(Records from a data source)
——————————

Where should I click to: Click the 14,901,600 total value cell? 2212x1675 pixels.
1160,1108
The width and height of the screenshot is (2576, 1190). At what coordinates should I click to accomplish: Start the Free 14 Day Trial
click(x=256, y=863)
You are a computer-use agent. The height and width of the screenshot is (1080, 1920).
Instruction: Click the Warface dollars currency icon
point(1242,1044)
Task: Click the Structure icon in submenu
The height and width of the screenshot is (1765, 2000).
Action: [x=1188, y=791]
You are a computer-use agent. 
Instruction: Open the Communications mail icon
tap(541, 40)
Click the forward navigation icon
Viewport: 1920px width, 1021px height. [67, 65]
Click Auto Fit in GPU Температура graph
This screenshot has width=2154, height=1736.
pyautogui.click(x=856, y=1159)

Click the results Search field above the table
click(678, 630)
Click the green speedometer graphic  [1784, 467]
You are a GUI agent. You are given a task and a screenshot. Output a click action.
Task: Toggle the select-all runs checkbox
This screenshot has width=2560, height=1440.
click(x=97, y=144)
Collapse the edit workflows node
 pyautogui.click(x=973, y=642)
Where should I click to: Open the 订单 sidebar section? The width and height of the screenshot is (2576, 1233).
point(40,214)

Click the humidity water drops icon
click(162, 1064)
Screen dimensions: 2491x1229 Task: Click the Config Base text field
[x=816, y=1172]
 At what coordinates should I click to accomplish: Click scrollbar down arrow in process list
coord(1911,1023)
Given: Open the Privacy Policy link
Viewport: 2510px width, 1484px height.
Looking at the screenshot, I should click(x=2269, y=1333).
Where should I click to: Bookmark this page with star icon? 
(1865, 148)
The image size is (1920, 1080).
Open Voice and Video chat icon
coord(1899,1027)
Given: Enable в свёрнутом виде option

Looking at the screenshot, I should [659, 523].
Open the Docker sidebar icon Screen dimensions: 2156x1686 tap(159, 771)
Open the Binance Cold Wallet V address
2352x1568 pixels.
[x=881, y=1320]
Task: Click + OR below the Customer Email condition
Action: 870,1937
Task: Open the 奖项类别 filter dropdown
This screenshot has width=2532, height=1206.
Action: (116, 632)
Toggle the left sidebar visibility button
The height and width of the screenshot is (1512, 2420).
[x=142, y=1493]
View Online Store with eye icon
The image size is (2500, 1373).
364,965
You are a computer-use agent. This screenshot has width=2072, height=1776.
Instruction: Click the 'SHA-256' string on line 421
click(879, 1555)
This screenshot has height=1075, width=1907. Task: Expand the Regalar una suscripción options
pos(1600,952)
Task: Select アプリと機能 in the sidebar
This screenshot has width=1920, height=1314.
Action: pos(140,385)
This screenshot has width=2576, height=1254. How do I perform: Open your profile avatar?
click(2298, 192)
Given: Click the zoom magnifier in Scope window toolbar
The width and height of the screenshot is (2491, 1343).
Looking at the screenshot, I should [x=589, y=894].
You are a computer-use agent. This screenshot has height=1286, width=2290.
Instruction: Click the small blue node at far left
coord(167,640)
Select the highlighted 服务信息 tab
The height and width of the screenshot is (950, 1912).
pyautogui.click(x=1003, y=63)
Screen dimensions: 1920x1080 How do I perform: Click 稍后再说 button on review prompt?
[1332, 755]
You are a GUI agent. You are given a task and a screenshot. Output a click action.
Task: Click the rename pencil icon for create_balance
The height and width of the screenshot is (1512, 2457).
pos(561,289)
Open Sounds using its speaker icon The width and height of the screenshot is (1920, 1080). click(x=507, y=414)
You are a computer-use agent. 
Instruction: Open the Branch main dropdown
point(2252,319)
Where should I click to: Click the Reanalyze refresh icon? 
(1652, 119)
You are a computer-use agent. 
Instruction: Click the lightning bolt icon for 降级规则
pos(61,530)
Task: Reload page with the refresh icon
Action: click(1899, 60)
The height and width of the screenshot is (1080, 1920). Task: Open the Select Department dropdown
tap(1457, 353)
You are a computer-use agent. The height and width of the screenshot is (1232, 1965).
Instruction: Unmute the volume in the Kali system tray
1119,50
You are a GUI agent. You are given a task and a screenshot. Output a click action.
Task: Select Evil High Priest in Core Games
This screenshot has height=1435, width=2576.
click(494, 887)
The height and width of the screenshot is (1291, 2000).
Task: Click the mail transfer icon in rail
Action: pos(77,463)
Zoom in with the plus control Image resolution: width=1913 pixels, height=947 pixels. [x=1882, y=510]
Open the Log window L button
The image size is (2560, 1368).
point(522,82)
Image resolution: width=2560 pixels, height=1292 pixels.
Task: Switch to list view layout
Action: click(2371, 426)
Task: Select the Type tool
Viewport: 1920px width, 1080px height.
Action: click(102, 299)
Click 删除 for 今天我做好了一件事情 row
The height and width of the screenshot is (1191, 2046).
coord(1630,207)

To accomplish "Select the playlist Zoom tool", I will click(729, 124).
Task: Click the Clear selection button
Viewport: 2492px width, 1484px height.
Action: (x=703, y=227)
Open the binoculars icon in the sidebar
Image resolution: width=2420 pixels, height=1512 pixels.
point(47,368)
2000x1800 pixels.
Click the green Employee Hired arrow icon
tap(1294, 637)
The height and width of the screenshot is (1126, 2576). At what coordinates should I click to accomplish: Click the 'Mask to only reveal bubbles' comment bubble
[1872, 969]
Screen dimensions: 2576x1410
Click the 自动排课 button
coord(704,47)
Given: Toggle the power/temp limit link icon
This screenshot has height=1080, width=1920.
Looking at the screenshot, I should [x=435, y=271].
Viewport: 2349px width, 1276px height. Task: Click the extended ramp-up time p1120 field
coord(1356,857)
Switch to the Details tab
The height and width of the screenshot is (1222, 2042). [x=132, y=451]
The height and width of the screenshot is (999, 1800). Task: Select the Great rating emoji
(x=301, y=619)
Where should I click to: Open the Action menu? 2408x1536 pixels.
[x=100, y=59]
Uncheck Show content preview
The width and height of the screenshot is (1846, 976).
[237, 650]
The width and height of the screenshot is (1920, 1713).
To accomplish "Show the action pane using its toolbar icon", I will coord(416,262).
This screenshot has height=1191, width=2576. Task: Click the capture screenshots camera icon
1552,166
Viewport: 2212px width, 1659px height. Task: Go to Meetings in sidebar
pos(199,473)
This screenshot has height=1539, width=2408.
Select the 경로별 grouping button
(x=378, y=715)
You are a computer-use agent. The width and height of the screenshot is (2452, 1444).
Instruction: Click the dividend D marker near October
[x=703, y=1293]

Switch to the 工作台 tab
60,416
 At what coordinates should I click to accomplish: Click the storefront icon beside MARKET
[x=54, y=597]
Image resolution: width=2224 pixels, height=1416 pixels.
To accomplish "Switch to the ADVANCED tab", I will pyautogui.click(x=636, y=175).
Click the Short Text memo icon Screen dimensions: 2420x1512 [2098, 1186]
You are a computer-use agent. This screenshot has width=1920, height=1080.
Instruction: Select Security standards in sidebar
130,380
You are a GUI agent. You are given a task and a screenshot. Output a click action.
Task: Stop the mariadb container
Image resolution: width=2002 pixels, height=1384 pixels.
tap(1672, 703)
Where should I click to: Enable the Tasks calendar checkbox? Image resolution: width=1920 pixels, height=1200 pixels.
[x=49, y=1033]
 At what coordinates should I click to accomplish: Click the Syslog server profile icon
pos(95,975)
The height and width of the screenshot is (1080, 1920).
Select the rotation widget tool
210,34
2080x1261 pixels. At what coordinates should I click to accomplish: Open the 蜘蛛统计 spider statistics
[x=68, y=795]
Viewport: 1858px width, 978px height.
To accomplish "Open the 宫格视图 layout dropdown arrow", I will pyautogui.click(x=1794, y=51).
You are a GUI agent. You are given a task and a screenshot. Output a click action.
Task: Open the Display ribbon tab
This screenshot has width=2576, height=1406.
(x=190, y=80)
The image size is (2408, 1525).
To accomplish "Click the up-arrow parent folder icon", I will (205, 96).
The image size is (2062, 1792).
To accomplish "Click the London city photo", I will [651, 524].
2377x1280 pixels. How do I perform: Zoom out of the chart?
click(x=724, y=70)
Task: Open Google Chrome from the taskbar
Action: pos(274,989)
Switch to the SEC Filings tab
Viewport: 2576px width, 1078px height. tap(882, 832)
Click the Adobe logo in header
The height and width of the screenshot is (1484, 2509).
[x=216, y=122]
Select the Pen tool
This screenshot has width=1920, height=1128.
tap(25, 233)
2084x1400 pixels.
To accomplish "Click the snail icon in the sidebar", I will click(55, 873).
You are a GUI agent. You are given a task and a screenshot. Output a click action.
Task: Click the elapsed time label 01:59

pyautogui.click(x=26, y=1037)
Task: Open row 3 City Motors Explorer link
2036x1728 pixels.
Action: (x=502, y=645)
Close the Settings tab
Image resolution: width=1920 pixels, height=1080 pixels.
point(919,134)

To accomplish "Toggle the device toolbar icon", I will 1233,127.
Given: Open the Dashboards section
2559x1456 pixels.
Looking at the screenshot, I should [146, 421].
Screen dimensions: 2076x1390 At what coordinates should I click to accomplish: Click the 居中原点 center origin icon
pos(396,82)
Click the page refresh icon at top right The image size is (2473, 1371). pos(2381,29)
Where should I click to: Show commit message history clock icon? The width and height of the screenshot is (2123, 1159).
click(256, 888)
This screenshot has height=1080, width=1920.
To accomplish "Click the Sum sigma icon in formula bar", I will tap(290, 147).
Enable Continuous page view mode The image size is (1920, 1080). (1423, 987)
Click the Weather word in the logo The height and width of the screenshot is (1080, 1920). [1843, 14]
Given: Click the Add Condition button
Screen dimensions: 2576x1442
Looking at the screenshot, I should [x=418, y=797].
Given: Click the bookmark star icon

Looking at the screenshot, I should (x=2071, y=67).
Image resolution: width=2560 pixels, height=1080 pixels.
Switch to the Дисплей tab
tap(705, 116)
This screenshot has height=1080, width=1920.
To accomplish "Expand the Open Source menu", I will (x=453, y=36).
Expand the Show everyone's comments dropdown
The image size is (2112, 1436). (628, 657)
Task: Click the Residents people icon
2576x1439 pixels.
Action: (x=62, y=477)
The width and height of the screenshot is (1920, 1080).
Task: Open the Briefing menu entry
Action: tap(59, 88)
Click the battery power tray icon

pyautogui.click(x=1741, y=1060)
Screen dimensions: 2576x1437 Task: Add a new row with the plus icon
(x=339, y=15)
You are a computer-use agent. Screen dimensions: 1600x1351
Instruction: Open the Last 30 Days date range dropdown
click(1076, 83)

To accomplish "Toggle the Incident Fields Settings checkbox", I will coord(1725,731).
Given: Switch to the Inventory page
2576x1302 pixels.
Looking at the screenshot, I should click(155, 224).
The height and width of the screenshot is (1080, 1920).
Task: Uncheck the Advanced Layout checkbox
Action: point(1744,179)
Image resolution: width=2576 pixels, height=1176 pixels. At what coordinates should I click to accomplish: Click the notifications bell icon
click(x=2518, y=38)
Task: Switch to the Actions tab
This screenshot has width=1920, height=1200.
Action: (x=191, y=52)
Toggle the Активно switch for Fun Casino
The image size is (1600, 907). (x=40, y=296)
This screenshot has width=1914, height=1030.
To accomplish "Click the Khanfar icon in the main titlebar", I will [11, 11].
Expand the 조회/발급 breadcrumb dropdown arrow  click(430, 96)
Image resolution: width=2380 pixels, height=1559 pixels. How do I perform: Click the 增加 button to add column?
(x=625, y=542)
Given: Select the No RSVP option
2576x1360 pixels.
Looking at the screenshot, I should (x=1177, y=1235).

——————————

WHAT THE EXERCISE ASKS -> Above are some records; copy exactly the lines from the one with "2352x1568 pixels." through the one with "Toggle the left sidebar visibility button", both included, and no others.

WRITTEN ANSWER ->
2352x1568 pixels.
[x=881, y=1320]
Task: Click + OR below the Customer Email condition
Action: 870,1937
Task: Open the 奖项类别 filter dropdown
This screenshot has width=2532, height=1206.
Action: (116, 632)
Toggle the left sidebar visibility button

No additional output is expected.